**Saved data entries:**

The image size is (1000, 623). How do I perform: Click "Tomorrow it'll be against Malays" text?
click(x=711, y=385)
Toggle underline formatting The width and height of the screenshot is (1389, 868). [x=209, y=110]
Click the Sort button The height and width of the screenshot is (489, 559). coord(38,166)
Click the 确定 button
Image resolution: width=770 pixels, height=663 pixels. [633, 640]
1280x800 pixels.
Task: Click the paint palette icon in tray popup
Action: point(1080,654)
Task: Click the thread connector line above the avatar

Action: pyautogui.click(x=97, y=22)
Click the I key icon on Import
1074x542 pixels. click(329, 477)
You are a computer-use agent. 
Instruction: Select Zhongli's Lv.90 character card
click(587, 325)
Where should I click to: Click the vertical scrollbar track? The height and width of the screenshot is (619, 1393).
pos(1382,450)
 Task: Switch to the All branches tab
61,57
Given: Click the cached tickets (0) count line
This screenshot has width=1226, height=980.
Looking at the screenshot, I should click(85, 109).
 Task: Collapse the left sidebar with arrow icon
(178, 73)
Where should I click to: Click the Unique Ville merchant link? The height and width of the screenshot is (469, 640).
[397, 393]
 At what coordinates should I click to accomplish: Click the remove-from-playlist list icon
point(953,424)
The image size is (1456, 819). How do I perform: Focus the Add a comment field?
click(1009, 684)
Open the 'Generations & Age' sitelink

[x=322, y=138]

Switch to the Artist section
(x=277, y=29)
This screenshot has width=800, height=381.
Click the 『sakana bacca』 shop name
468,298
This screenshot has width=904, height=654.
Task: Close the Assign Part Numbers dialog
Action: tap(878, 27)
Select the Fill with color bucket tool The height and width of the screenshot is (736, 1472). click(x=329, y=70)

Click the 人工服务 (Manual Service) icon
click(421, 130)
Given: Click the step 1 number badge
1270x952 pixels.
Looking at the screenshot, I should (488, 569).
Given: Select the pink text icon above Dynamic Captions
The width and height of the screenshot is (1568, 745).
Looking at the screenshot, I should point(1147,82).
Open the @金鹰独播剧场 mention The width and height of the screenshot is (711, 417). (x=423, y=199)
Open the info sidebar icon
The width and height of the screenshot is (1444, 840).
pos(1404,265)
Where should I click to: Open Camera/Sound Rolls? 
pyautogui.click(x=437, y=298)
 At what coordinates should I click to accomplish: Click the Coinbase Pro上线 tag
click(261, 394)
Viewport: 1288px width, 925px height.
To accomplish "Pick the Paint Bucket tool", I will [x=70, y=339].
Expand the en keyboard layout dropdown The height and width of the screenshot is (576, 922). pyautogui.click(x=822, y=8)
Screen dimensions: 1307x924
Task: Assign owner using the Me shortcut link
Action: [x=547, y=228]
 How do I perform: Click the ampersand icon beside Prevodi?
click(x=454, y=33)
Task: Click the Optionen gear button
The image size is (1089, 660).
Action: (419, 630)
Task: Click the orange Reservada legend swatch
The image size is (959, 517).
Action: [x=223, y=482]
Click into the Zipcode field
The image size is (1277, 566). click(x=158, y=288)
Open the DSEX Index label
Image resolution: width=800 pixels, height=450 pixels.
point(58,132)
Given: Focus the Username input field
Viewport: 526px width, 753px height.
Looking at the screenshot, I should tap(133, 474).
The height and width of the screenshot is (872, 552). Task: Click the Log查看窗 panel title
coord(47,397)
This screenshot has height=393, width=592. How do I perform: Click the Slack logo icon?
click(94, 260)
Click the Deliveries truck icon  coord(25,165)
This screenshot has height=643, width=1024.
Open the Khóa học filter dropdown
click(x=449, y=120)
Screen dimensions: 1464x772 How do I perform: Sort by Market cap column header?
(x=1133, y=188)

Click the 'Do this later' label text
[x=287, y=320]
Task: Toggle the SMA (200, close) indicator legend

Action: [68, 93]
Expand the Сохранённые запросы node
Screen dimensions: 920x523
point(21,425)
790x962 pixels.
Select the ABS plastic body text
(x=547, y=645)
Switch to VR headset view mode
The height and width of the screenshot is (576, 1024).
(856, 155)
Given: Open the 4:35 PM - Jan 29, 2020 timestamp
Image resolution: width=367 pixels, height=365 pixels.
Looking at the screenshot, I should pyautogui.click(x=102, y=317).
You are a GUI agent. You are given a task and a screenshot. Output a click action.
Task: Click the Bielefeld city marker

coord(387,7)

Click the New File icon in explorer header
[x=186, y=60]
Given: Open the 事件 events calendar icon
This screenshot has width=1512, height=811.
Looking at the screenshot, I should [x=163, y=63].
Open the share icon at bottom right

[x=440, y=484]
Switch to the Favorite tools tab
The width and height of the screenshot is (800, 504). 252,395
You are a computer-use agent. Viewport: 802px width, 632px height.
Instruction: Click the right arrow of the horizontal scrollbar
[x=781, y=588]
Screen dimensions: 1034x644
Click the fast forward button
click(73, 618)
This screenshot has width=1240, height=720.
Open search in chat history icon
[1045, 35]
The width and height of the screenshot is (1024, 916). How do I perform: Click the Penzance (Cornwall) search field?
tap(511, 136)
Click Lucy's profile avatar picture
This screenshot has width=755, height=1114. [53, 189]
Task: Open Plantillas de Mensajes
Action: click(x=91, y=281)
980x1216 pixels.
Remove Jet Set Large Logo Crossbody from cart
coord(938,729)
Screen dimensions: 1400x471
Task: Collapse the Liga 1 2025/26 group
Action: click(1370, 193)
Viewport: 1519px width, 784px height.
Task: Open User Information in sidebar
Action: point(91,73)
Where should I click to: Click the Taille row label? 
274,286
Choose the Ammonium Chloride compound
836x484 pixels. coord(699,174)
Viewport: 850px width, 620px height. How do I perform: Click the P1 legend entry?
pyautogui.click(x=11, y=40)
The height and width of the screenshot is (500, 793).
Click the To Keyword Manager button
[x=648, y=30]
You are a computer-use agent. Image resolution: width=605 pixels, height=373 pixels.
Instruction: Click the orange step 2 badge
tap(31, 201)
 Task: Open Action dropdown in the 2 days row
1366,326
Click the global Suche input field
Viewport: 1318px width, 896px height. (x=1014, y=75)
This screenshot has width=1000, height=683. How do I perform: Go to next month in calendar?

**TASK ITEM:** Each line in the data that has the word "calendar" counts once; state how many such lines there are, without comment.

**WRITTEN ANSWER:** 2